Bereits abzusehen ist, dass das Thema auch wahlpolitisch eine zunehmend große Rolle spielen wird. Direkt nach der Entscheidung des Supreme Courts stieg an vielen Orten die Zahl der Wahlregistrierungen für die wichtigen Midterms im November. Anfang August stimmten bei einem Referendum in Kansas die Mehrheit für den Erhalt von Abtreibungsrechten. Weitere Volksabstimmungen in anderen Bundesstaaten werden folgen. In einigen Städten im Süden, in denen Demokraten regieren, werden außerdem neue Gesetze vorbereitet, die Abtreibende vor der Polizei schützen sollen.

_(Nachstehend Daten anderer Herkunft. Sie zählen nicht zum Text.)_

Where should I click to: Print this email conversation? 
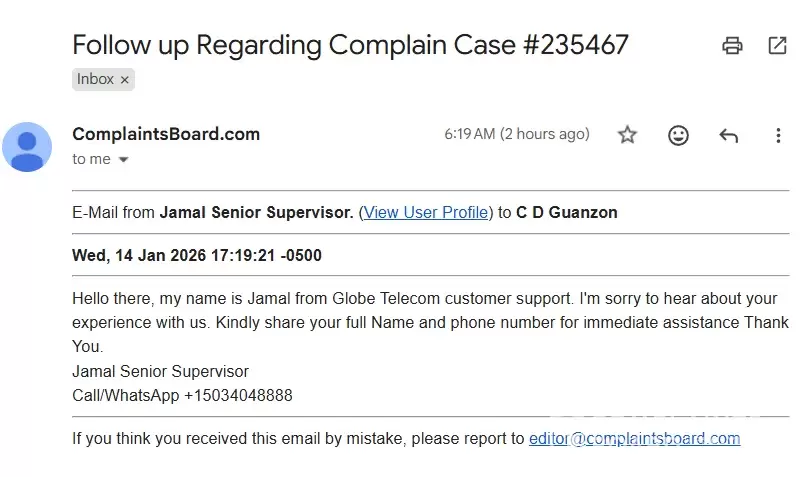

Vielleicht ermöglicht das Ende von Roe auch einen gedanklichen und sprachlichen Neuanfang. Dafür plädiert unter anderem die schon zitierte Autorin Sophie Lewis, die kürzlich in zwei Texten ausführte, warum die feministische Bewegung mit einem radikalen und wortwörtlichen Selbst-Bewusstsein vortragen müsse, inwiefern Abtreibungen Gerechtigkeit bedeuten – und vor allem, was Abtreibungen sind. (Die Übersetzung eines der beiden Artikel von Sophie Lewis findet sich ebenfalls in ak 684.) Auf den Vorwurf, dass es es sich dabei um Tötungen handele, sollte man nicht mit kategorischer Verneinung reagieren, so Lewis, sondern vielmehr ein ethisches Konzept entwickeln, das eine bestimmte Form des Tötens einschließt und berechtigt. »Wenn man anerkennt, dass eine Schwangerschaft eine Proto-Person hervorbringt, muss man meiner Meinung nach auch anerkennen, dass eine Abtreibung eine Proto-Person tötet.« Wer strikte Grenzen ziehen wolle, in welcher Woche genau »ungeborenes Leben« beginnt, um davon abgeleitet dann Gesetze zu formen, befände sich dagegen schon im strategischen Rückzug.

Lewis’ Vorstoß ist herausfordernd, womöglich auch überfordernd, angesichts der düsteren Lage und des ermächtigten Gegners. Andererseits sind das ja oft die Situationen, aus denen revolutionäre Ideen wachsen. Wie viele andere Feminist*innen auch, will Lewis Abtreibungen als öffentliches Gut verstanden wissen, für das es keine Rechtfertigung braucht.

Lukas Hermsmeier

arbeitet als freier Journalist in New York.